Bilindiği üzere, uygulamada ve öğretide “muris muvazaası” olarak tanımlanan muvazaa, niteliği itibariyle nisbi (mevsuf-vasıflı) muvazaa türüdür. Söz konusu muvazaada miras bırakan gerçekten sözleşme yapmak ve tapulu taşınmazını devretmek istemektedir. Ancak mirasçısını miras hakkından yoksun bırakmak için esas amacını gizleyerek, gerçekte bağışlamak istediği tapulu taşınmazını, tapuda yaptığı resmi sözleşmede iradesini satış veya ölünceye kadar bakma sözleşmesi doğrultusunda açıklamak suretiyle devretmektedir.
Bu durumda, yerleşmiş Yargıtay içtihatlarında ve 01.04.1974 tarih 1/2 sayılı İçtihadı Birleştirme Kararında açıklandığı üzere görünürdeki sözleşme tarafların gerçek iradelerine uymadığından, gizli bağış sözleşmesi de Türk Medeni Kanunun 706., Türk Borçlar Kanunun 237. (Borçlar Kanunun 213.) ve Tapu Kanunun 26. maddelerinde öngörülen şekil koşullarından yoksun bulunduğundan, saklı pay sahibi olsun veya olmasın miras hakkı çiğnenen tüm mirasçılar dava açarak resmi sözleşmenin muvazaa nedeni ile geçersizliğinin tespitini ve buna dayanılarak oluşturulan tapu kaydının iptalini isteyebilirler.
Hemen belirtmek gerekir ki; bu tür uyuşmazlıkların sağlıklı, adil ve doğru bir çözüme ulaştırılabilmesi, davalıya yapılan temlikin gerçek yönünün diğer bir söyleyişle miras bırakanın asıl irade ve amacının duraksamaya yer bırakmayacak biçimde ortaya çıkarılmasına bağlıdır.
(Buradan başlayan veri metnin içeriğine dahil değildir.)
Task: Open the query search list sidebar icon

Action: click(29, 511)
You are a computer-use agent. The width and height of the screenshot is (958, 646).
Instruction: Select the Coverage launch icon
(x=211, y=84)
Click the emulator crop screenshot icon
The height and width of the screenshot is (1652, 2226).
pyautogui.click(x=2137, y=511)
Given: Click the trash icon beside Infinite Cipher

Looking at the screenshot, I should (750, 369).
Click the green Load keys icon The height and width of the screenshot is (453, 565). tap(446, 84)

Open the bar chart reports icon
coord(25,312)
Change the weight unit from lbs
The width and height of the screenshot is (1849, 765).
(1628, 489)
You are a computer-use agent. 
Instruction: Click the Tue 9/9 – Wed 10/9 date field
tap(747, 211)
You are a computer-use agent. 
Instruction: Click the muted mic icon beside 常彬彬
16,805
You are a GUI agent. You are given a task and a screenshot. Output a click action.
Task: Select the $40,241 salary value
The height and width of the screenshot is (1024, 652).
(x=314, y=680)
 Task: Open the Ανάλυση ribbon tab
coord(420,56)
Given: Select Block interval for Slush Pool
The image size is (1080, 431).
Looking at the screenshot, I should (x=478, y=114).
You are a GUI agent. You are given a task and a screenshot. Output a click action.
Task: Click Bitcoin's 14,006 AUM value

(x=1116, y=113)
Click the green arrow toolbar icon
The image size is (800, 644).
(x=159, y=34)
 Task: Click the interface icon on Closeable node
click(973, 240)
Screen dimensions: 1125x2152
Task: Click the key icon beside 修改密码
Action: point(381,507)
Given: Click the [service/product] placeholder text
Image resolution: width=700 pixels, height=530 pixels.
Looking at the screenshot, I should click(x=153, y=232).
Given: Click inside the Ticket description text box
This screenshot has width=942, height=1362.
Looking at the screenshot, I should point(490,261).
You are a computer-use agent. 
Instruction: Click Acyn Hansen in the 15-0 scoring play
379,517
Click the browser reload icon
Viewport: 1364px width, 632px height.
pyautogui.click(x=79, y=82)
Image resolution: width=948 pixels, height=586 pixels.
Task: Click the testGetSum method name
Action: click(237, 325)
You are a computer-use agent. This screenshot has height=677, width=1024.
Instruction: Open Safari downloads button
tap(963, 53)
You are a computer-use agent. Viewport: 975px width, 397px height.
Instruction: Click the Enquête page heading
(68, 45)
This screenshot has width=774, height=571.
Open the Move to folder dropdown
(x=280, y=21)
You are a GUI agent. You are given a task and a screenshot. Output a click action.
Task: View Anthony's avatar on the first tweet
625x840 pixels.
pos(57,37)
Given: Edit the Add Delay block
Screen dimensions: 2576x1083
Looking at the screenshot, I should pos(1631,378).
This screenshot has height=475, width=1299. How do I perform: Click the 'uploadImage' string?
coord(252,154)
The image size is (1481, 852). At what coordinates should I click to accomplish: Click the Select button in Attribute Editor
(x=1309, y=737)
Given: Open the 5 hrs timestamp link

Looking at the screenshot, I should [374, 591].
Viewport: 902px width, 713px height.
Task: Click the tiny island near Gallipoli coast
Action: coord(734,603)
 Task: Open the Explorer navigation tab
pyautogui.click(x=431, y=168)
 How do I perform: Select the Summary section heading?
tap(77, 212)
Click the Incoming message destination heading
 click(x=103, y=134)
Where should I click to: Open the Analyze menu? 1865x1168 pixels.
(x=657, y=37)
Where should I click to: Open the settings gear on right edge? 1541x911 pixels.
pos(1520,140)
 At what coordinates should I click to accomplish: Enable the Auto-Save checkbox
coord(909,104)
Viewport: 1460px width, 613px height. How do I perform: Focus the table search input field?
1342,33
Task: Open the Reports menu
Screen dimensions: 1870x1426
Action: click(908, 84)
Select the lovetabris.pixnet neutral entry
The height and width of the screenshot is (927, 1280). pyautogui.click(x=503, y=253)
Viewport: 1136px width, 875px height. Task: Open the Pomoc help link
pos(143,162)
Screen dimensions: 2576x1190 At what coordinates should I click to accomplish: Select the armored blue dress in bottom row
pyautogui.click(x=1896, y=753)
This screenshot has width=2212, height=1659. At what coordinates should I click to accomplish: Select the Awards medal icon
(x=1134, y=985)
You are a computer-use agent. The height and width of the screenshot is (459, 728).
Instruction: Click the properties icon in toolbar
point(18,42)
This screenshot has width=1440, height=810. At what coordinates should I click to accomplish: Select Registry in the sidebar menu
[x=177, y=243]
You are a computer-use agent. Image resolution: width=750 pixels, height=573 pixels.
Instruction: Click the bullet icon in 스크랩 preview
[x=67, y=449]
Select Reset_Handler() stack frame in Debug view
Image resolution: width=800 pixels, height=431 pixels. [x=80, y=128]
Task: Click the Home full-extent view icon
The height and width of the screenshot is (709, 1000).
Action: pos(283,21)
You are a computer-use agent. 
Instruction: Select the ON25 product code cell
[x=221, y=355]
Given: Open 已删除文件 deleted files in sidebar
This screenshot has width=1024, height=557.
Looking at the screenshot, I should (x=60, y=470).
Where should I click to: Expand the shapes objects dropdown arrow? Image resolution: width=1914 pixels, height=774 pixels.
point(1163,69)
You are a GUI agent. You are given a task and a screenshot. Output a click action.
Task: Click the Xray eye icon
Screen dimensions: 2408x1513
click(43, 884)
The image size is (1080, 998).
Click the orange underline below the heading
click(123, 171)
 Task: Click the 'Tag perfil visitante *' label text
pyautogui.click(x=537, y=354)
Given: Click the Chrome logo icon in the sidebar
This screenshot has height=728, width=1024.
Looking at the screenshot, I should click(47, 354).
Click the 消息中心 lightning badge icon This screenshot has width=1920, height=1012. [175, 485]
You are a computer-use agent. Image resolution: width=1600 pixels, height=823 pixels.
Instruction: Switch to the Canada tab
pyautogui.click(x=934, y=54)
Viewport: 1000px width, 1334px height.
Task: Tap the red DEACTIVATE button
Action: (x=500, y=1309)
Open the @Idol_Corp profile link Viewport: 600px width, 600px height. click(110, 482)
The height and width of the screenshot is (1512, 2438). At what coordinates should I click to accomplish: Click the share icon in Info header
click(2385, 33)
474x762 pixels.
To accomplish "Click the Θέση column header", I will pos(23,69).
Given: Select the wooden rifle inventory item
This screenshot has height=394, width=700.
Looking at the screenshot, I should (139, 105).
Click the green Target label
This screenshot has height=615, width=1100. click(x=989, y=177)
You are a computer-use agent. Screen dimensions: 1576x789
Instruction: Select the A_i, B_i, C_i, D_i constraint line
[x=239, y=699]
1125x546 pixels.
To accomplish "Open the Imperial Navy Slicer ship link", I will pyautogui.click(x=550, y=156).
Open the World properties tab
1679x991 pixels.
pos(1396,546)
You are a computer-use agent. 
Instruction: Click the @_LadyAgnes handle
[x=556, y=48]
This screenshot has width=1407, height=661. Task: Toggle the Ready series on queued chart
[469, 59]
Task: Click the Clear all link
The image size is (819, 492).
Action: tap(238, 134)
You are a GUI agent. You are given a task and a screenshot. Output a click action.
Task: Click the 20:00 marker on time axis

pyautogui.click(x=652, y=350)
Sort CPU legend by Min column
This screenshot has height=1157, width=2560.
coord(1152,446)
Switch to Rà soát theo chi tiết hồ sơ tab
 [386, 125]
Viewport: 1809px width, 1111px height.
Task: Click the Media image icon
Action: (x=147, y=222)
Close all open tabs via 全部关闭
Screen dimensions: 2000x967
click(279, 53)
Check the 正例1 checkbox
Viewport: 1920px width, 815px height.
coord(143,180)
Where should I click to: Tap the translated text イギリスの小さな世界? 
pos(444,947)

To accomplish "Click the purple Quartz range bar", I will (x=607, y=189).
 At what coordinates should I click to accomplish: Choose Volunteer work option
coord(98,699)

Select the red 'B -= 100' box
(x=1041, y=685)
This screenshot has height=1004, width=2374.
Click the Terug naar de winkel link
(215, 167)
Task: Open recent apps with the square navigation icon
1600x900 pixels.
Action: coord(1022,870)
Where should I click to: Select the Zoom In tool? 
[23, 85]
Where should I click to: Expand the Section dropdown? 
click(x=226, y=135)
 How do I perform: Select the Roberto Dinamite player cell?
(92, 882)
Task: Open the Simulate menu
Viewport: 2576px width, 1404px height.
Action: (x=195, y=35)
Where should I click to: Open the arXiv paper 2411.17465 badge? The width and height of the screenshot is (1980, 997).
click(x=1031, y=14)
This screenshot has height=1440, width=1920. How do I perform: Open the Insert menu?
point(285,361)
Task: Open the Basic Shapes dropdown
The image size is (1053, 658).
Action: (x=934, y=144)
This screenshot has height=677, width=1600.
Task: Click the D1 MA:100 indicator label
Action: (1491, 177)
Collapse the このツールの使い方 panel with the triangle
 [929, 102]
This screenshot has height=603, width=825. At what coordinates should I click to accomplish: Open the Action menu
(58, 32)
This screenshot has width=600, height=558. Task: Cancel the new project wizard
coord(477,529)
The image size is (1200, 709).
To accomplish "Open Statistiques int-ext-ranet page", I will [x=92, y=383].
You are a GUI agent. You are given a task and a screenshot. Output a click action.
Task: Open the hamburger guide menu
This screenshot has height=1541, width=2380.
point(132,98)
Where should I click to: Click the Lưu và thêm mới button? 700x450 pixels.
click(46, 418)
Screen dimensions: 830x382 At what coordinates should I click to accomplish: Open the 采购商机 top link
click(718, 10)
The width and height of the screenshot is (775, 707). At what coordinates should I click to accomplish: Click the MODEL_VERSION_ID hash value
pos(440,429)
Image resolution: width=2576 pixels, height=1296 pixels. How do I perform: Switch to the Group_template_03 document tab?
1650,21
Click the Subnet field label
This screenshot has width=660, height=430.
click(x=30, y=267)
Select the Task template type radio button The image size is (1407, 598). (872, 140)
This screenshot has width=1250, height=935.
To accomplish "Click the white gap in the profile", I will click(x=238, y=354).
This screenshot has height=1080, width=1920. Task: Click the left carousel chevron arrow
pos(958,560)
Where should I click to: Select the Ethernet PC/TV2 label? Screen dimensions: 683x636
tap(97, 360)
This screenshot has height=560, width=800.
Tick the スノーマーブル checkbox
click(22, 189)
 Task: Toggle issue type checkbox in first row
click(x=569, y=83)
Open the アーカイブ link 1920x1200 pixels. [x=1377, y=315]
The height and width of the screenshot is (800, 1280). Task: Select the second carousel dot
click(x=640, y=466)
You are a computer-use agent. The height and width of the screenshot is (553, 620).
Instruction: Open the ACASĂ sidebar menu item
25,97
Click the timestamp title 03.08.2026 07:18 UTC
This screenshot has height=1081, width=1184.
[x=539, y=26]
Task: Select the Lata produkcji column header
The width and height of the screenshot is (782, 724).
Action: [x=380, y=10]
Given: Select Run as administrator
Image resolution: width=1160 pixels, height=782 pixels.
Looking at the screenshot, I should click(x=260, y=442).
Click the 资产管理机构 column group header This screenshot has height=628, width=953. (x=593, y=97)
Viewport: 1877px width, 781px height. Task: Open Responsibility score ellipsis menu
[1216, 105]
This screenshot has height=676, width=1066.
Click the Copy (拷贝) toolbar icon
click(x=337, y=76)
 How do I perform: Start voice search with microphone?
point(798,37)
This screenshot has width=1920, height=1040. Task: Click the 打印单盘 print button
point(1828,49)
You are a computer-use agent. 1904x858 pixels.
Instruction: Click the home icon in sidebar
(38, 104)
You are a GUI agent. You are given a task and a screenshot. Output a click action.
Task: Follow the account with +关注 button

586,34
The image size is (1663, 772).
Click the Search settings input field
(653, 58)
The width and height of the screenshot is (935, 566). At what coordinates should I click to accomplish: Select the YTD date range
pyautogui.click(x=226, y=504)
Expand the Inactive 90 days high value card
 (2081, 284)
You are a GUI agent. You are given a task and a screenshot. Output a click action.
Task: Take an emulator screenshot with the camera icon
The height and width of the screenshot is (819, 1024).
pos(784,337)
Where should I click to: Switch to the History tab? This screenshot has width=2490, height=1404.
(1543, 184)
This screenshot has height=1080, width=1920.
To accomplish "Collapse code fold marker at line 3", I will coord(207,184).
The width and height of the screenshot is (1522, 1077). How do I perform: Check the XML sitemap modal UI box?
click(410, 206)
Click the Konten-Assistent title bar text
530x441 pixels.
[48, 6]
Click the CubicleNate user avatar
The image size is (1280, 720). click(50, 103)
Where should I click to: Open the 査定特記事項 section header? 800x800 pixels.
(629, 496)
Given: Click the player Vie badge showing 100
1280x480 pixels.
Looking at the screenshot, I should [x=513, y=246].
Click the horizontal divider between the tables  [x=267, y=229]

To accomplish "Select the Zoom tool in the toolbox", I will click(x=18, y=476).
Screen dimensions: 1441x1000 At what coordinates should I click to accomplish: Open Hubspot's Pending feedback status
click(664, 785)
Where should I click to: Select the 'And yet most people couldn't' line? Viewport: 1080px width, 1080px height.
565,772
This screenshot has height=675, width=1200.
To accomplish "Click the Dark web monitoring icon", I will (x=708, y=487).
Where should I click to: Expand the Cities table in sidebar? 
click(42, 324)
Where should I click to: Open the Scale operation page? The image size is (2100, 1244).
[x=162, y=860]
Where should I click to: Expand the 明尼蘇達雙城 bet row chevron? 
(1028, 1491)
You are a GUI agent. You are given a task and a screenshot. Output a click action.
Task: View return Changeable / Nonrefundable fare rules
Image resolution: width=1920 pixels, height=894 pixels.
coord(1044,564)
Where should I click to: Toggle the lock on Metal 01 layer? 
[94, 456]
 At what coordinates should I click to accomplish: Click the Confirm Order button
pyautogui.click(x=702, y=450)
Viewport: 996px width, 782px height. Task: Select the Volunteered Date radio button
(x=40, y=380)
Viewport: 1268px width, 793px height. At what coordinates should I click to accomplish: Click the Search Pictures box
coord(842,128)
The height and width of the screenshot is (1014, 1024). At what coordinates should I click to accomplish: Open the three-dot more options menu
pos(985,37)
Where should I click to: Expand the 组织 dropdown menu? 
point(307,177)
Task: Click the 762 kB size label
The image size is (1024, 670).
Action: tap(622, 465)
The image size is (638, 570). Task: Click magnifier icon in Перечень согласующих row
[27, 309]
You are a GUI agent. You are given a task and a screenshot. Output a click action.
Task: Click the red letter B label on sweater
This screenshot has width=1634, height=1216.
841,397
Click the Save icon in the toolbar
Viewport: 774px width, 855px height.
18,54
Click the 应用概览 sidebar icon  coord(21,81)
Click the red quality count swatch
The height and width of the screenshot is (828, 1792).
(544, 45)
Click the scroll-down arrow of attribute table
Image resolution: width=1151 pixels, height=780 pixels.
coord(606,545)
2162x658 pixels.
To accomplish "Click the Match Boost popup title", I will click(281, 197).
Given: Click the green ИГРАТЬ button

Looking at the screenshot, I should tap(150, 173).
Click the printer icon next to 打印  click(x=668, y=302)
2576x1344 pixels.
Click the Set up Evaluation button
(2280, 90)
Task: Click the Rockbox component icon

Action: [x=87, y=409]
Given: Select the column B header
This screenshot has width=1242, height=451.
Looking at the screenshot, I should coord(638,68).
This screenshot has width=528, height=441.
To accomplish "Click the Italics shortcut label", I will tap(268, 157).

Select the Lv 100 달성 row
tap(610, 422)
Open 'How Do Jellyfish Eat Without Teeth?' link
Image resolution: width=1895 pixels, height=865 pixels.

Bir iç sorun olan ve gizlenen gerçek irade ve amacın tespiti ve aydınlığa kavuşturulması genellikle zor olduğundan bu yöndeki delillerin eksiksiz toplanılması yanında birlikte ve doğru şekilde değerlendirilmesi de büyük önem taşımaktadır. Bunun için de ülke ve yörenin gelenek ve görenekleri, toplumsal eğilimleri, olayların olağan akışı, mirasbırakanın sözleşmeyi yapmakta haklı ve makul bir nedeninin bulunup bulunmadığı, davalı yanın alım gücünün olup olmadığı, satış bedeli ile sözleşme tarihindeki gerçek değer arasındaki fark, taraflar ile miras bırakan arasındaki beşeri ilişki gibi olgulardan yararlanılmasında zorunluluk vardır.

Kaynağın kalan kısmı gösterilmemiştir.